John Hench, the Disney Imagineer who spent decades thinking about the felt experience of designed environments, meets Walter Stahel, the architect of the performance economy. Hench solved a problem Stahel hadn't addressed: how do you make a long-term service relationship feel worth staying in? Subscription fatigue, in this light, is not a pricing problem. It is a care problem.

→ Joyless durability is a sentence. Reassurance — the felt sense that someone is looking after the details — is what transforms obligation into loyalty.


Vendor Dependency and the Loveless Long-Term Relationship
In a performance economy, the product is a vessel. The software is the spirit. What happens when the spirit departs?

This letter examined the dark side of product longevity. A durable good in the performance economy is a software-defined good, and software-defined goods die when their makers lose interest, or go away. Rivian's brand promise — and others like it — illustrated the challenge of the covenant: when companies ask customers to commit for the long term, they assume a responsibility they may not yet be equipped to honor.

→ Durability is a joint function of the product and the relationship. One without the other is abandonment with extra steps.


Are You a Punk?
When institutions produce the chaos, order becomes the rebellion.

The polarity has flipped. For fifty years, punk meant smashing things.
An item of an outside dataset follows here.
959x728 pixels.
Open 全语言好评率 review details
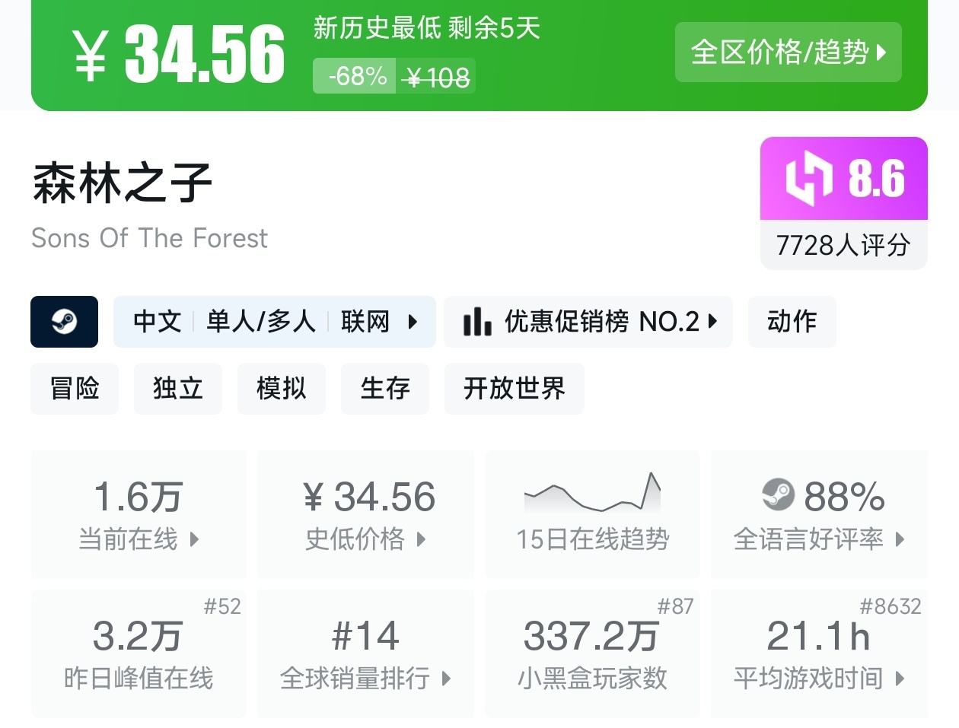pos(819,513)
Now the institutions are producing the chaos — enshittification, planned obsolescence, attention extraction — and the counterculture responds with order: repair, conscious non-consumption, saying "no thank you" and building something without you. This letter explored the conscious non-consumer: people who communicate through absence, invisible to demand models, powerful beyond measure.
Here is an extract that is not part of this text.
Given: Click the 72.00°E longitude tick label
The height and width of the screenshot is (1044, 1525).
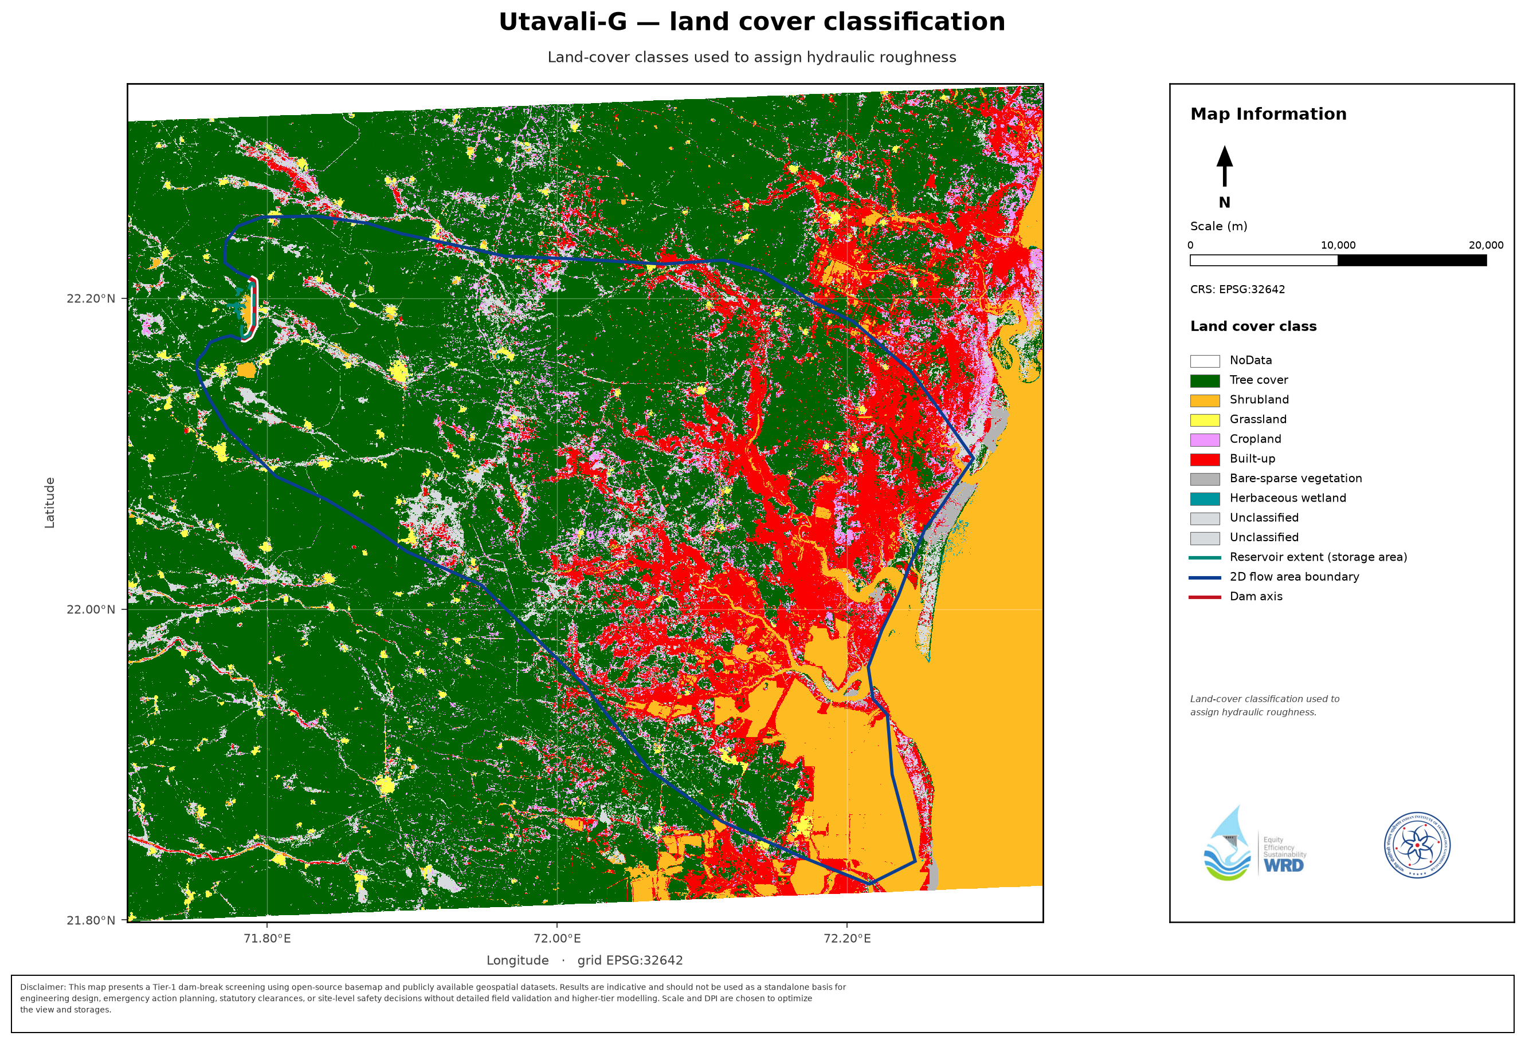Looking at the screenshot, I should pyautogui.click(x=557, y=938).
→ The rebels of 2026 don't sneer. They organize. And the brands that can see them will have first-mover advantage into the largest underserved market in history.


More Joy, Less Work
The brand that sells "enough" will own the biggest business opportunity in history.

What you crave tells you what you lack. We crave simplicity — and abundant energy and intelligence are arriving just as the culture demands it. This letter returned to the Joy Hypothesis (joy is to circularity what quality was to Lean) and extended it: the circular economy's ultimate competitive advantage is not efficiency but liberation. Less friction. Less waste of time and attention. More of the life you actually want.
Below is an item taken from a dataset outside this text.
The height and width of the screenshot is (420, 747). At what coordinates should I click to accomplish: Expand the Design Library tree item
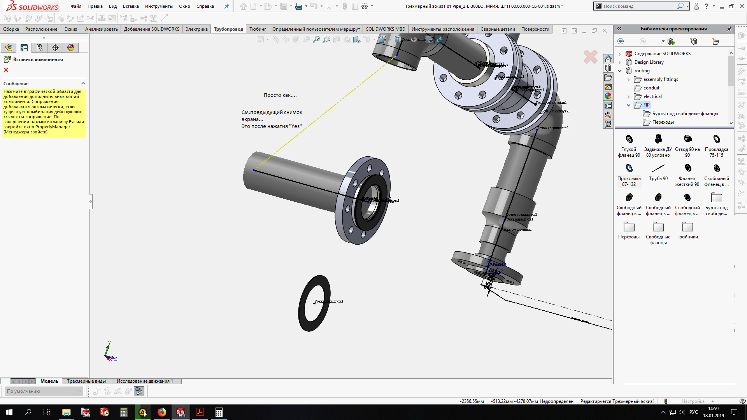click(620, 61)
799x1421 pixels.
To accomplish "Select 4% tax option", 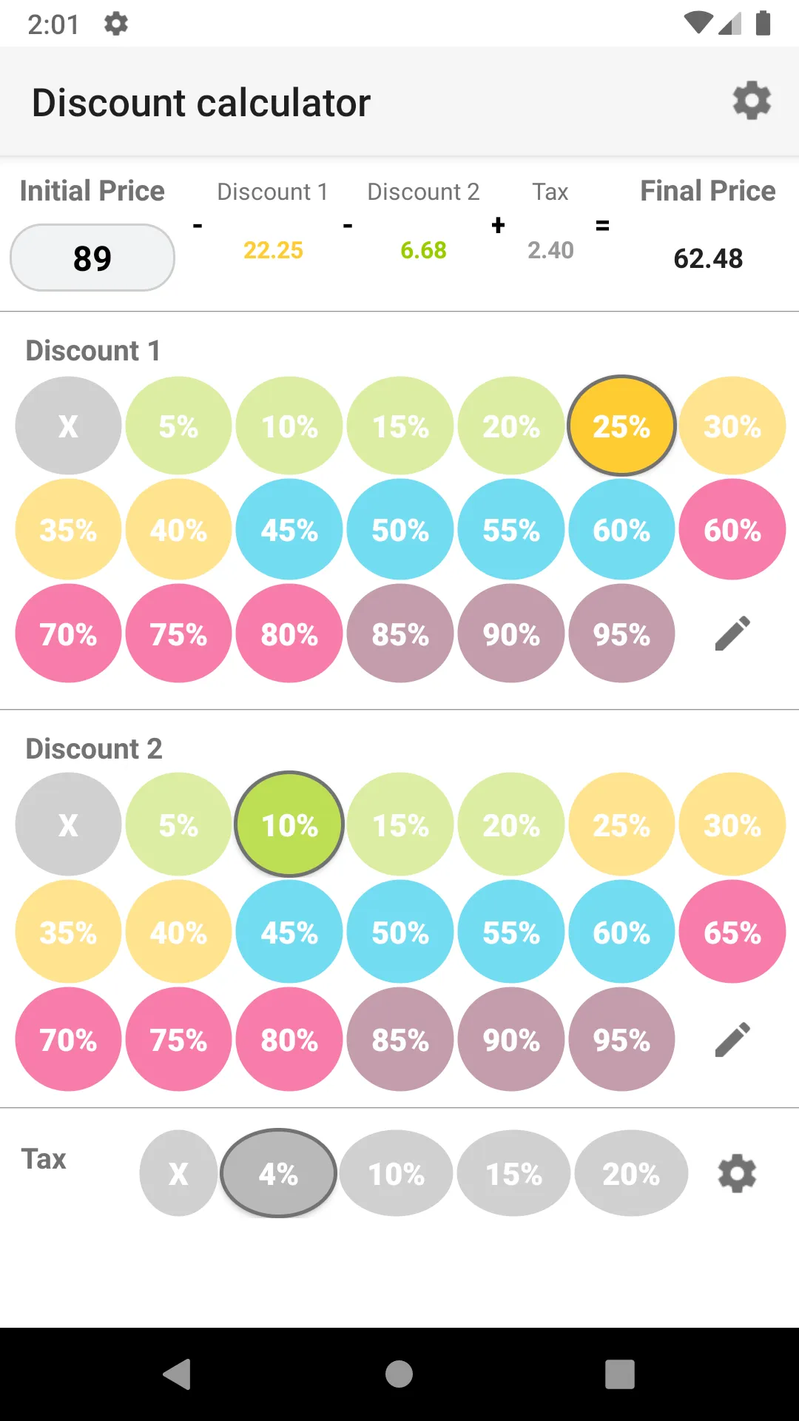I will [278, 1173].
→ The market for "enough" — abundant, simple, joyful — is the largest unclaimed market opportunity in the world.


Why Self-Disrupt?
The environmental imperative is the reason to begin. This is about why you'll be glad you did it.

Part one of a two-part conclusion. This letter catalogued the non-environmental benefits of circular transformation for brands: strategic positioning, organizational health, customer intimacy, design coherence, cultural leadership. The environmental case is real. It is also not what makes executives commit. What makes them commit is seeing that circularity produces capabilities, positioning, and identity that linear firms simply cannot access.

Have to versus get to. The difficulty is the moat.


A New Deal You Can Acquire For Yourself
Personal sovereignty in energy, attention, time, and your relationship with things.

Part two of the conclusion turned the lens toward individuals. If the previous letter was about what brands get, this one was about what people get: sovereignty over energy, attention, time, and their relationship with objects. The Circular Century, framed this way, is not an environmental program. It is a New Deal — the full inheritance of a surplus we were always owed, now finally within reach.

→ The Circular Century is not something that happens to you. It is something you acquire for yourself.


Parting thought

When this season began, the question was: why hasn't the Circular Century arrived?

By the end, the question had changed. It became: what would it take for people to want it?

The answer, it turns out, has been hiding in plain sight. Not in policy papers or lifecycle assessments, but in the lived experience of care, joy, sovereignty, and honest abundance that circular systems make possible.

The environmental case opens the door. Everything on the other side of it is what makes people walk through.